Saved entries
»»
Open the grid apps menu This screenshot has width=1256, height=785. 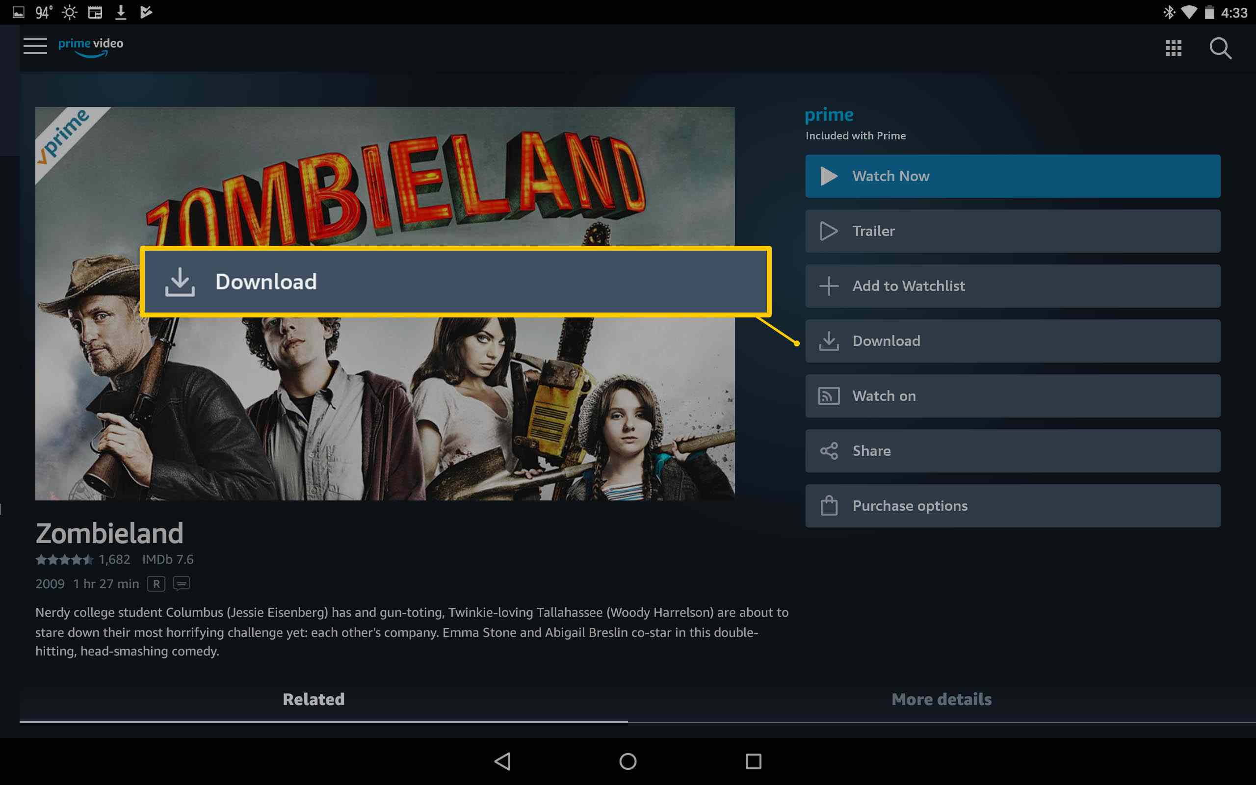tap(1172, 48)
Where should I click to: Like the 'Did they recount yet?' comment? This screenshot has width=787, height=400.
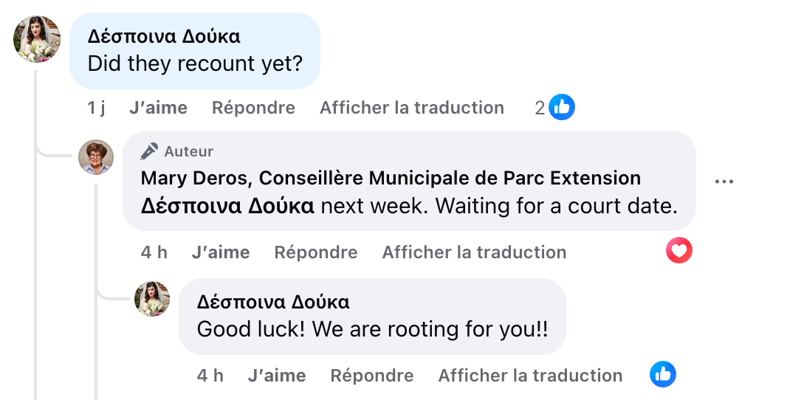(158, 108)
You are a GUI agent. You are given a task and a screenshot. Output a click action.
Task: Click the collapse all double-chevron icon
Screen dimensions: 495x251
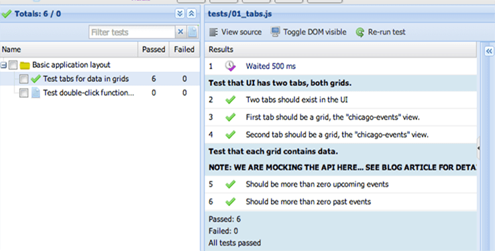[x=192, y=13]
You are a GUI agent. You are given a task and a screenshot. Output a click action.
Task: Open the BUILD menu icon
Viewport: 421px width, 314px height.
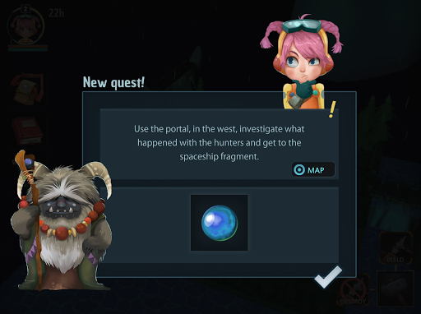(x=396, y=248)
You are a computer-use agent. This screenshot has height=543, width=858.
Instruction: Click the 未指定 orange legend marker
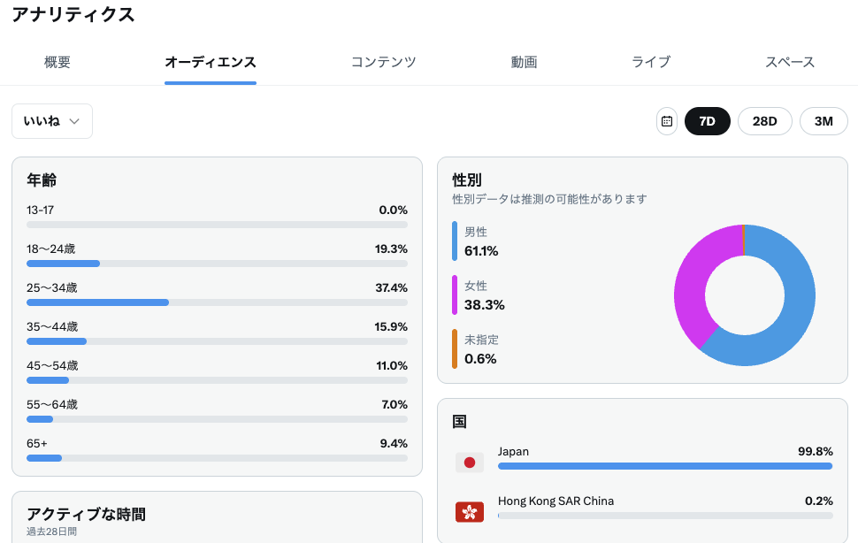(455, 348)
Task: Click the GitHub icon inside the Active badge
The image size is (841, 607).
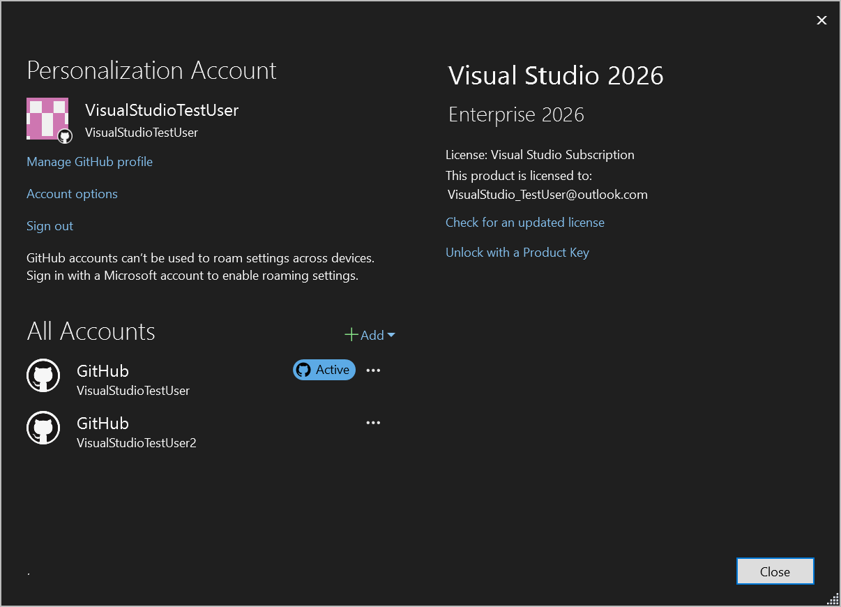Action: (305, 370)
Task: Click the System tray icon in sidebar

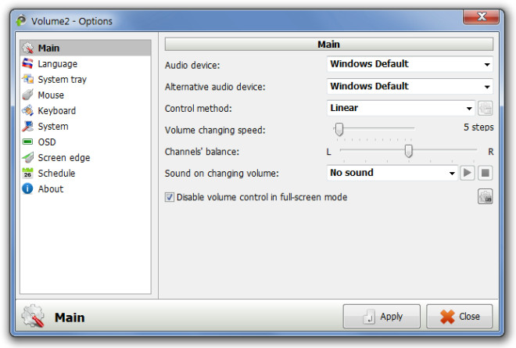Action: 27,79
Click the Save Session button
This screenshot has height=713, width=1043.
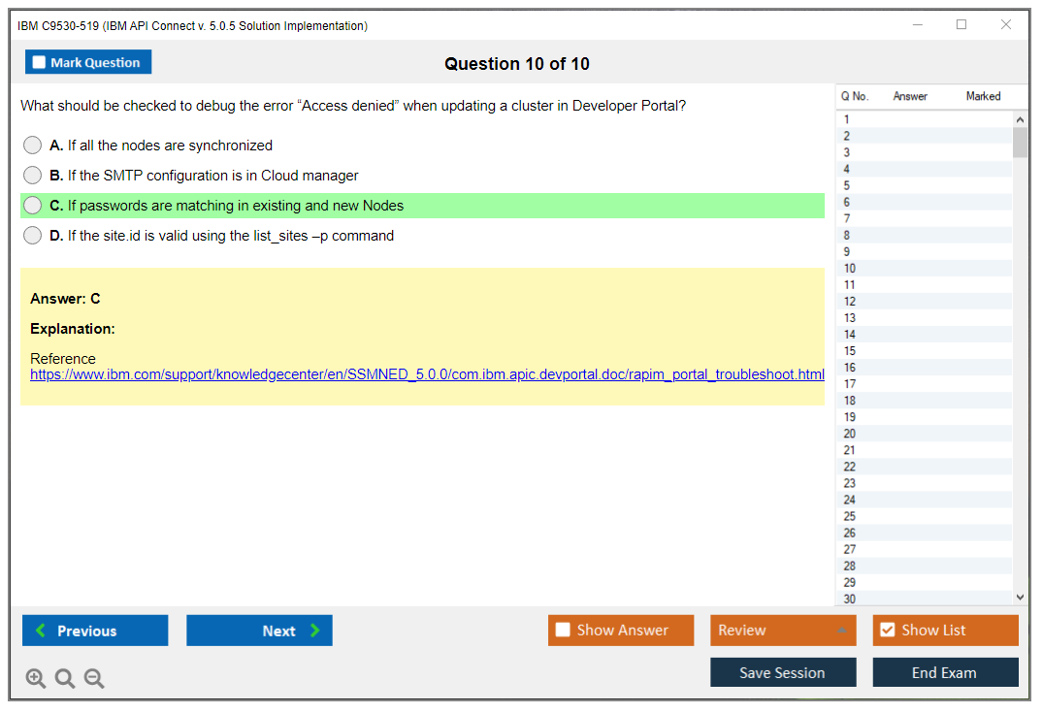pos(782,672)
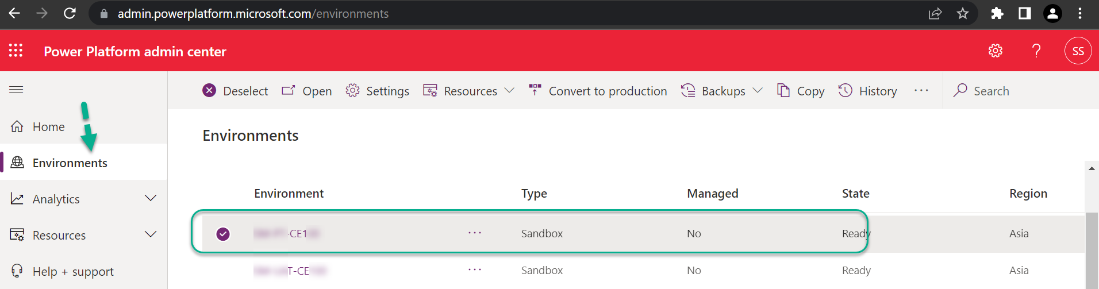Open the app launcher waffle icon
The height and width of the screenshot is (289, 1099).
point(16,51)
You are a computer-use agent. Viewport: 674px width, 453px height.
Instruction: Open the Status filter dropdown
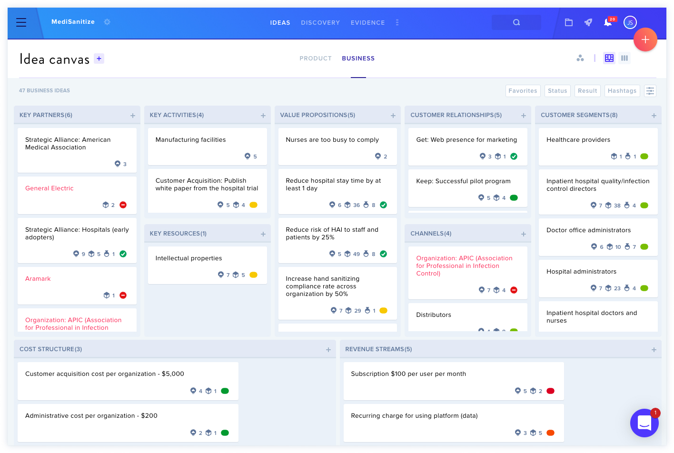pyautogui.click(x=557, y=91)
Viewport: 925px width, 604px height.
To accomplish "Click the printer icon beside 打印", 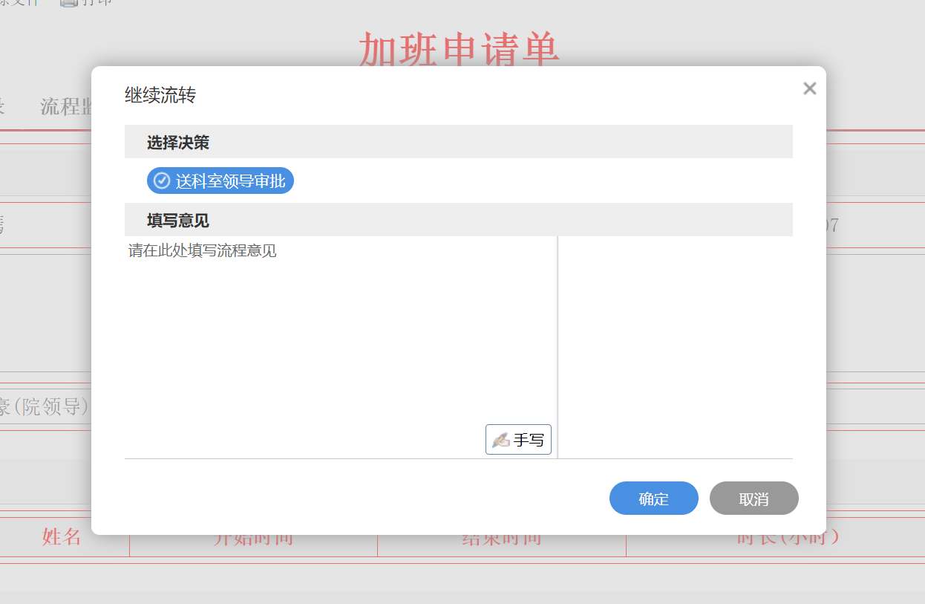I will [x=69, y=2].
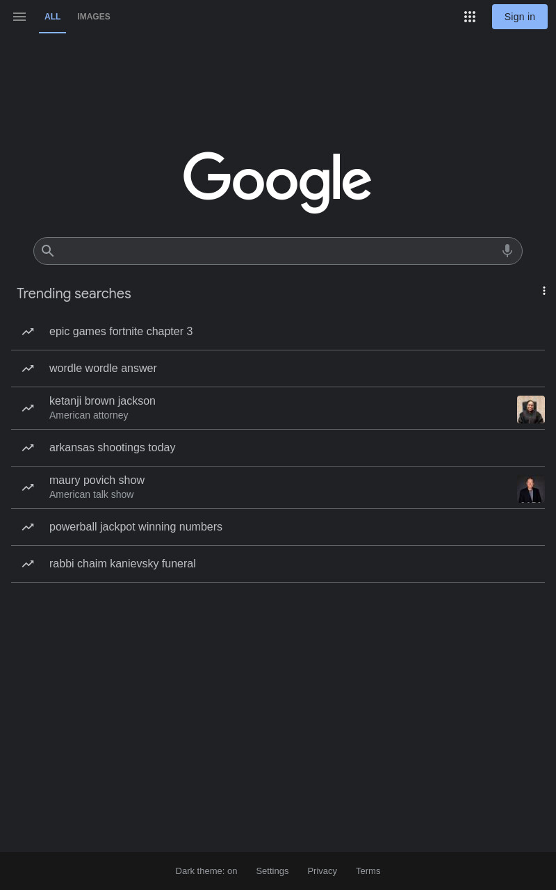Open the hamburger main menu
Image resolution: width=556 pixels, height=890 pixels.
(x=19, y=17)
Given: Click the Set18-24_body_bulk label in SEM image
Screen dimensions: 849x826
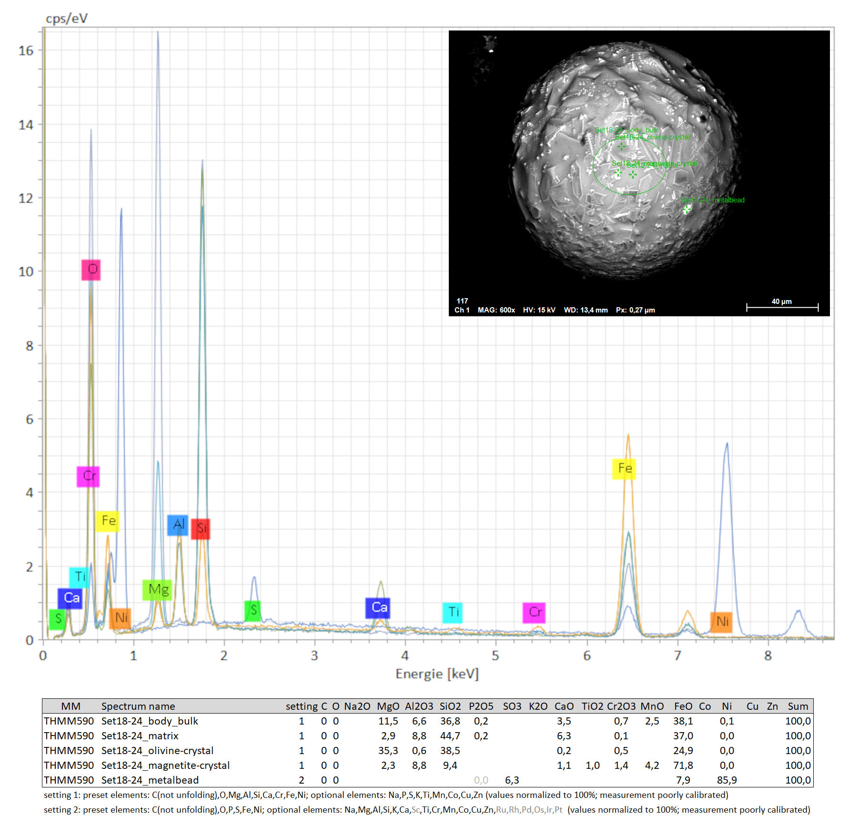Looking at the screenshot, I should point(626,130).
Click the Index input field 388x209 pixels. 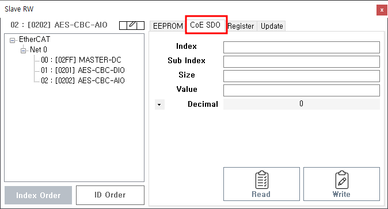302,48

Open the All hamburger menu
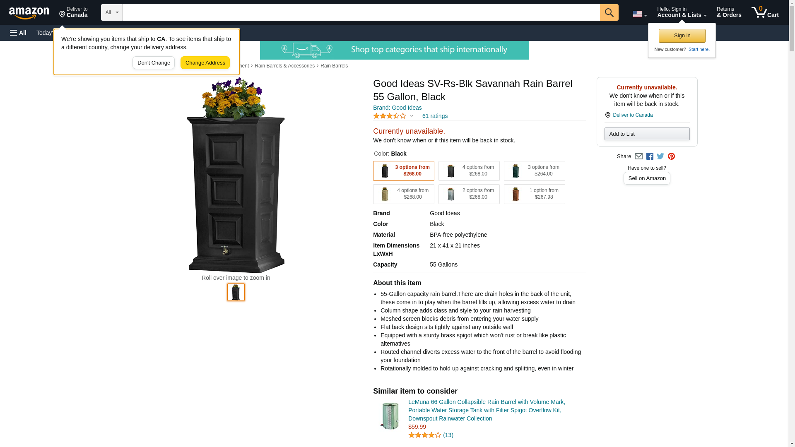(x=18, y=33)
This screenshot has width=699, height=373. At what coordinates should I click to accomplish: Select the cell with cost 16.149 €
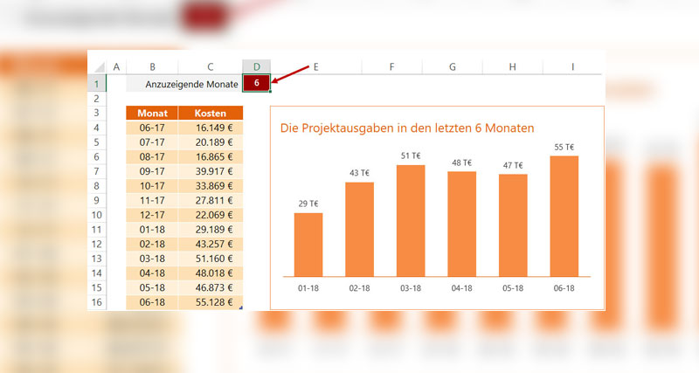coord(211,128)
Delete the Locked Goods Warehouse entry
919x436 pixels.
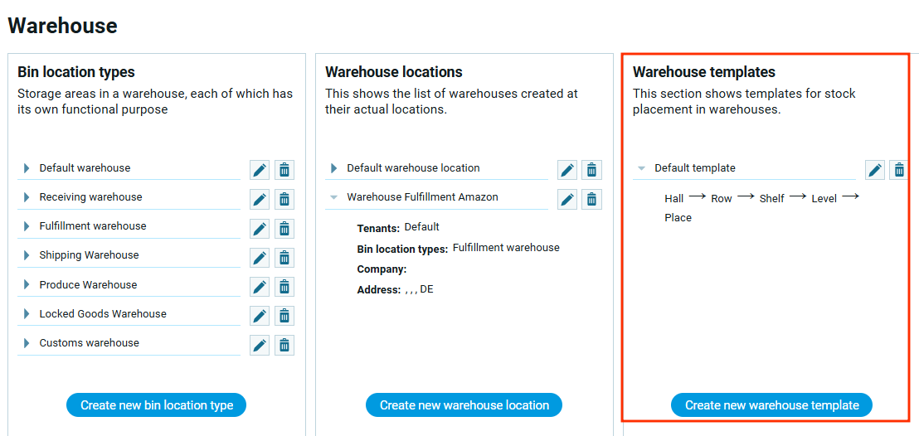[284, 316]
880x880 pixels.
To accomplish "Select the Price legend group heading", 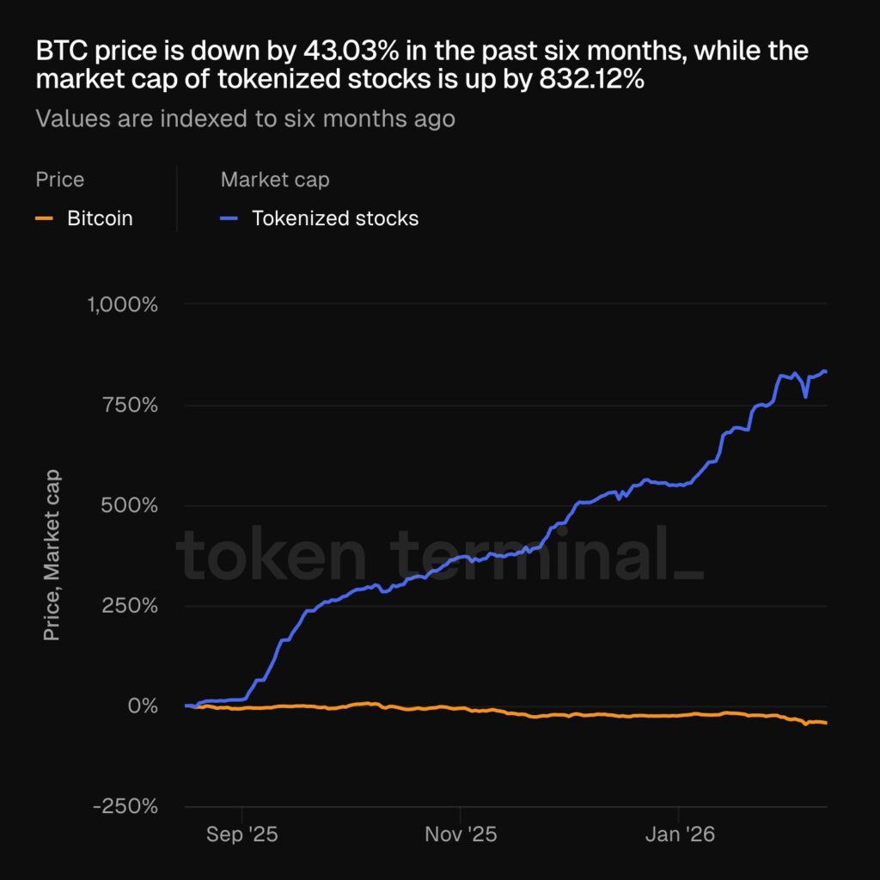I will tap(60, 180).
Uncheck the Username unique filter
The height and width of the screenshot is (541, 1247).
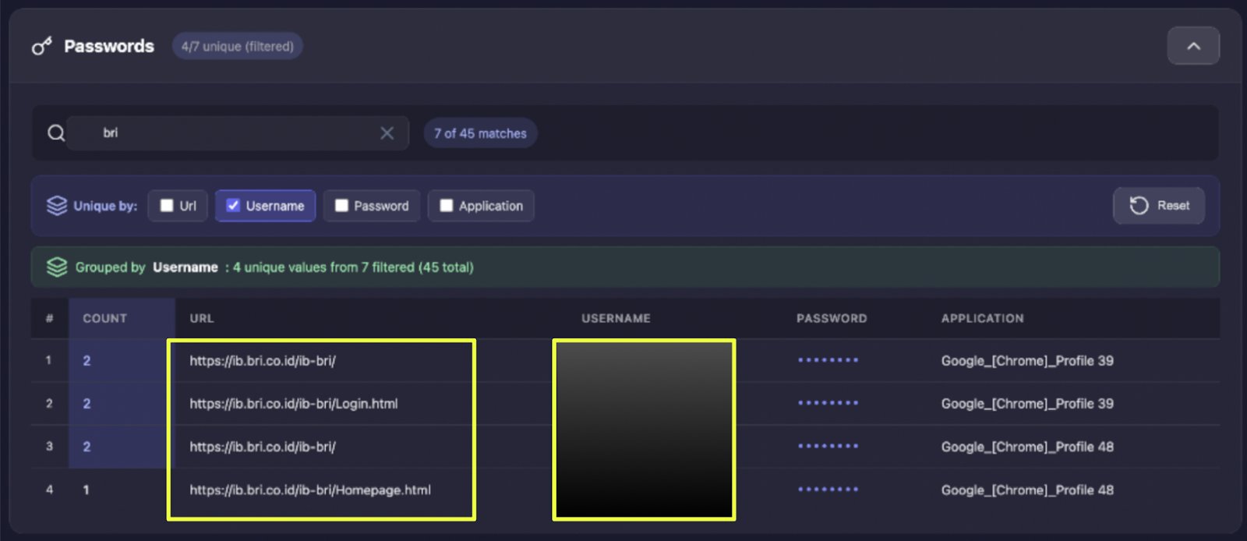coord(233,206)
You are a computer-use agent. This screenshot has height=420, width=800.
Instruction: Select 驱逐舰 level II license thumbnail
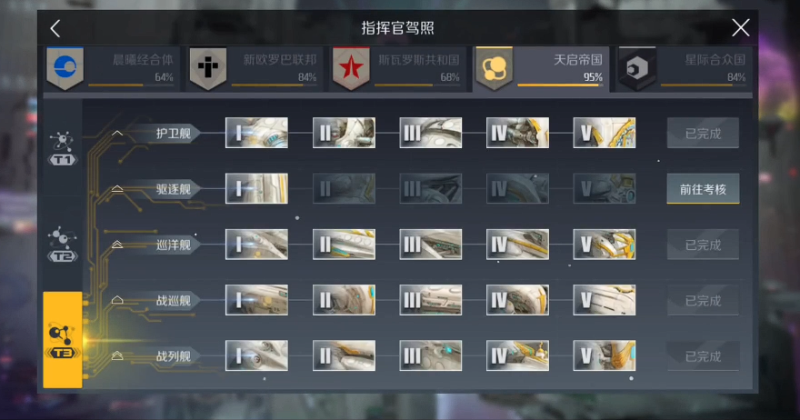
««
#### [WHAT THE TASK REQUIRES]
Which of the lines above contain "agent"? Return them all.

#### [TASK RESPONSE]
You are a GUI agent. You are given a task and a screenshot. Output a click action.
You are a GUI agent. You are given a task and a screenshot. Output a click action.
You are a computer-use agent. This screenshot has height=543, width=858.
You are a computer-use agent. Viewport: 674px width, 453px height.
You are a computer-use agent. This screenshot has height=420, width=800.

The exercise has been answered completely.